● Extracted information:
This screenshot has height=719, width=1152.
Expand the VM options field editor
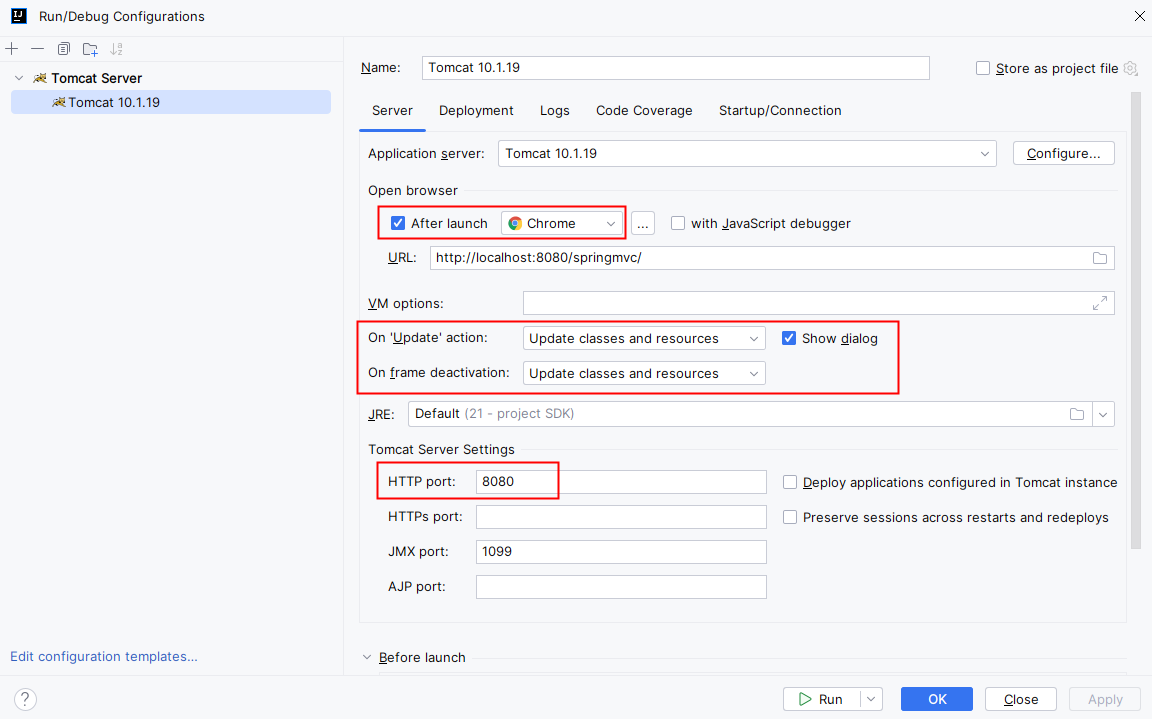(1100, 303)
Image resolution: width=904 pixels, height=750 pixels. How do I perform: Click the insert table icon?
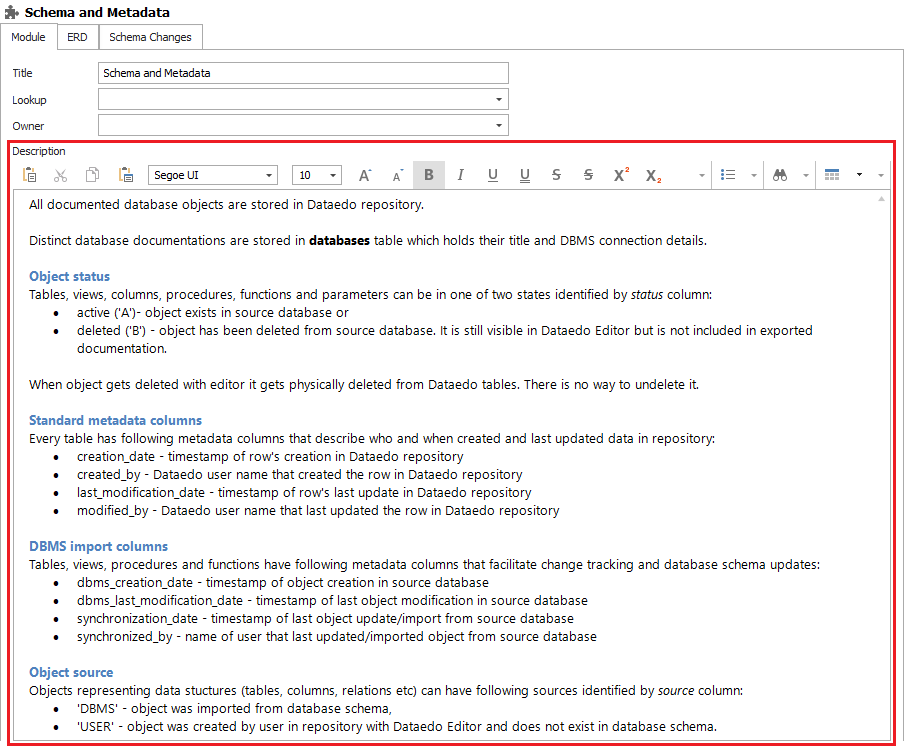tap(832, 175)
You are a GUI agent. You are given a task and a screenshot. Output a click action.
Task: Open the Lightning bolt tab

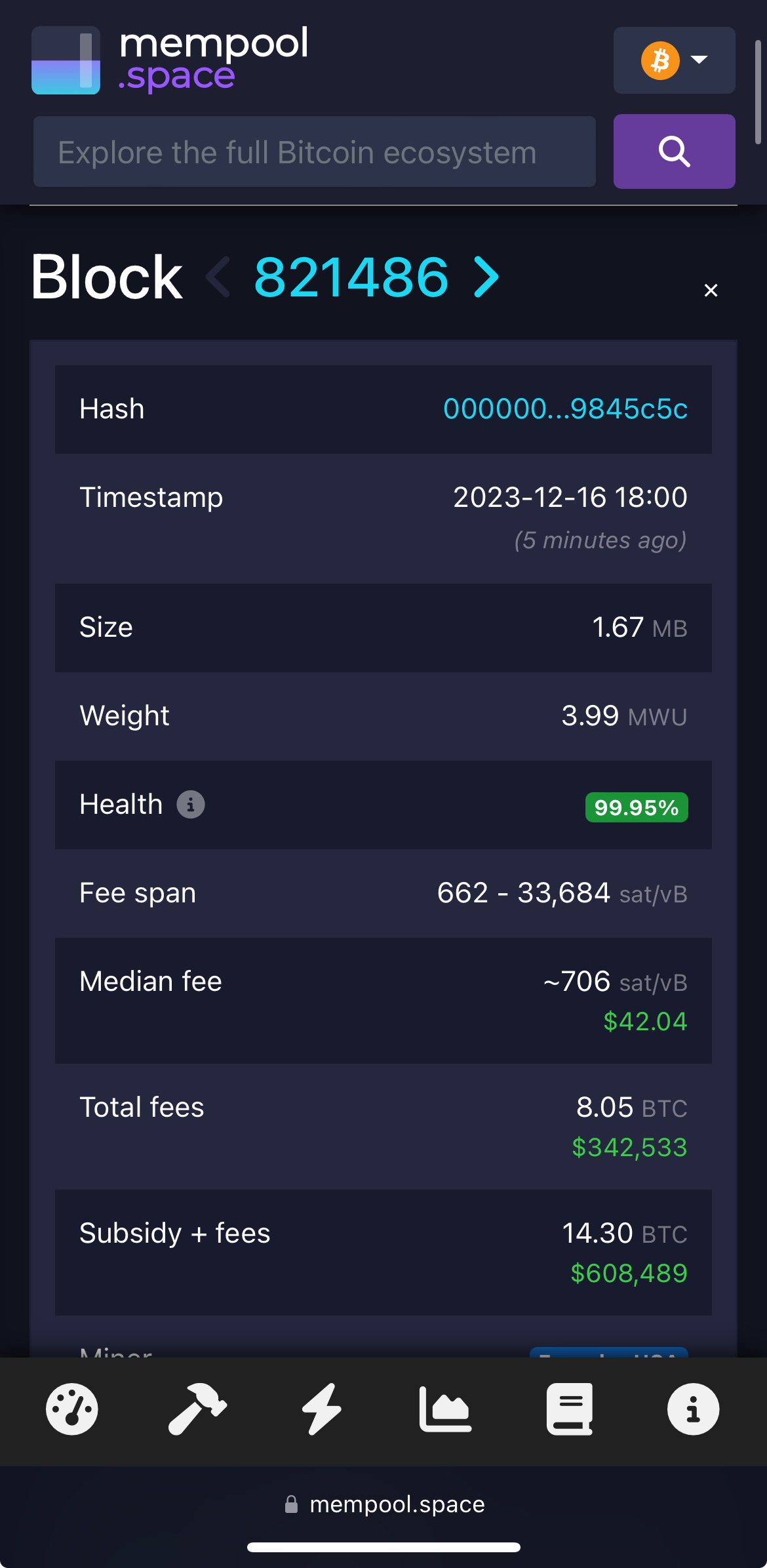tap(321, 1409)
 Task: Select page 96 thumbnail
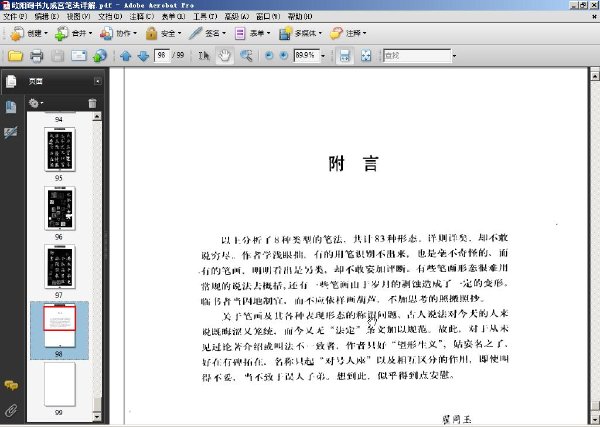pos(60,209)
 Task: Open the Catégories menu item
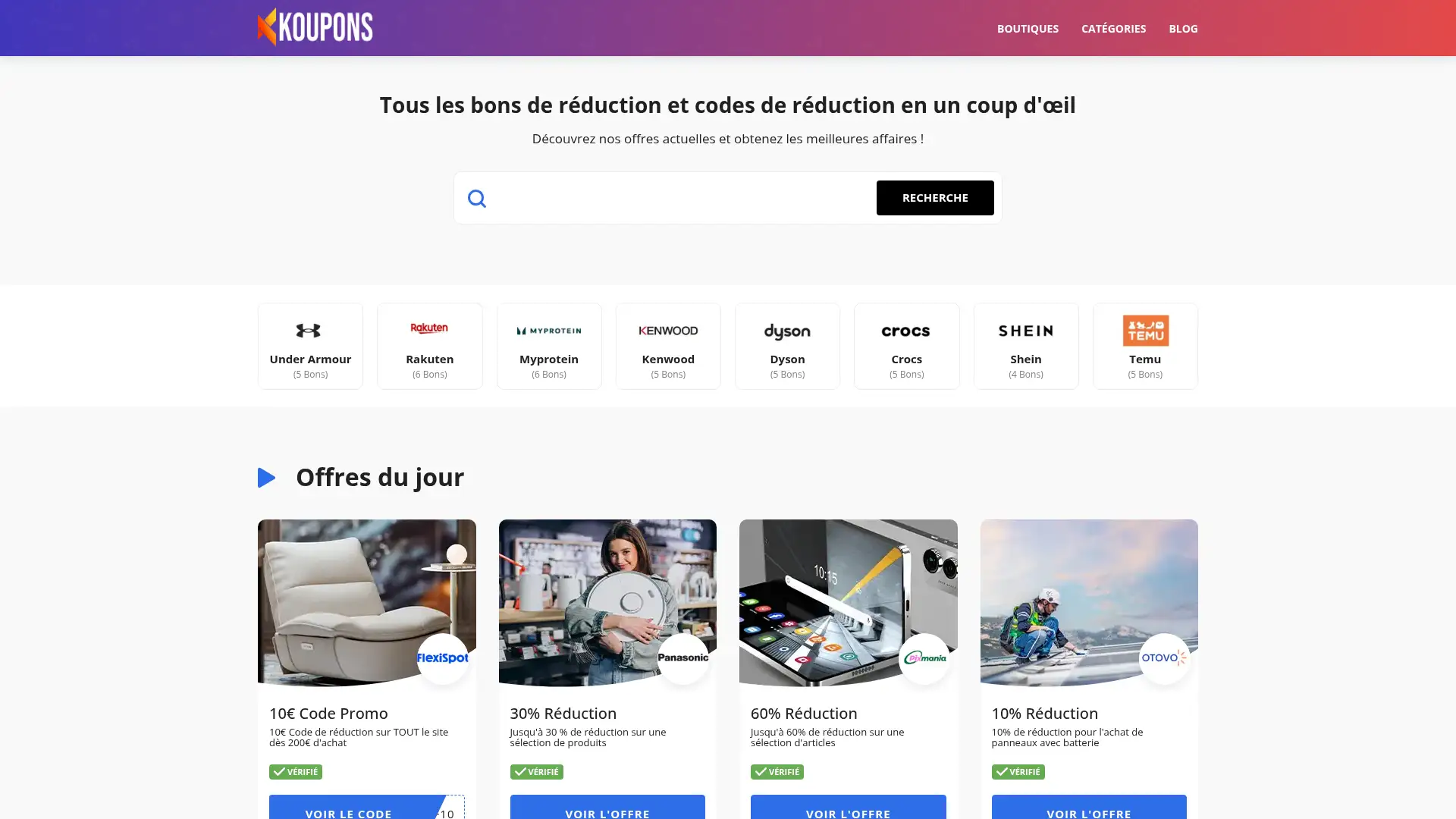[x=1113, y=29]
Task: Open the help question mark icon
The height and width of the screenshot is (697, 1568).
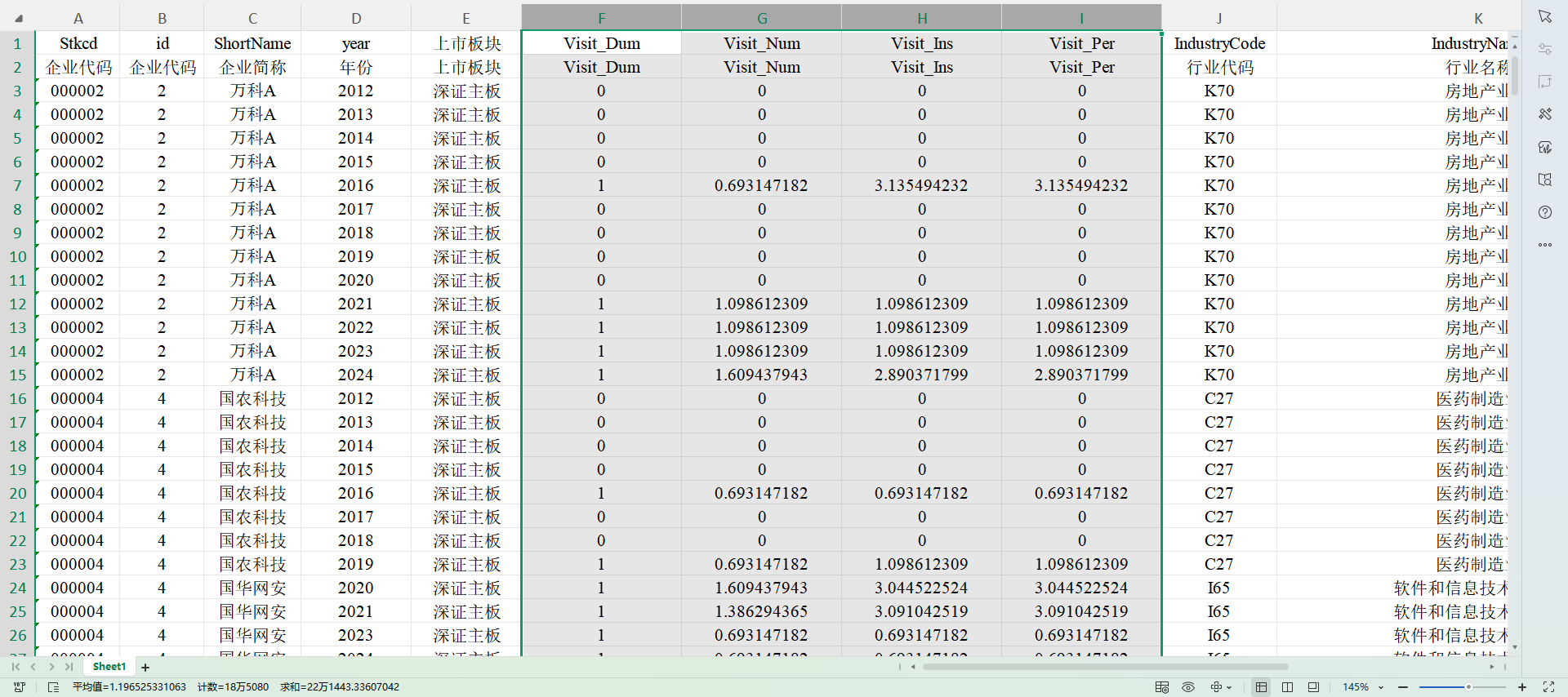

● Exercise prompt: Leave the pictures out and transcribe the remaining material exactly.

● Response box:
This screenshot has height=719, width=1152.
Expand the VM options field editor
(1100, 303)
Image resolution: width=904 pixels, height=750 pixels. How do I perform: Click the insert table icon?
tap(832, 175)
You are a GUI agent. You are given a task and a screenshot. Output a click action.
Task: Open the Lightning bolt tab

tap(321, 1409)
 Task: Select page 96 thumbnail
pos(60,209)
 Task: Open the Catégories menu item
[x=1113, y=29]
Task: Open the help question mark icon
The height and width of the screenshot is (697, 1568).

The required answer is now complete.